== AVAILABLE RECORDS ==
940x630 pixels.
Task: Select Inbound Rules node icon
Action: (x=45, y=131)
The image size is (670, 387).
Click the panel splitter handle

--

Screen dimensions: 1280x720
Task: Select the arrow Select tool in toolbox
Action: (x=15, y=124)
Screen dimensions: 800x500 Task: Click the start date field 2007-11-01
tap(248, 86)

== DIRECTIONS ==
What you return must be the lines above that run from the line with "The image size is (670, 387)." to the line with "Click the panel splitter handle", inclusive, each copied exactly.

== EXERCISE SOLUTION ==
The image size is (670, 387).
Click the panel splitter handle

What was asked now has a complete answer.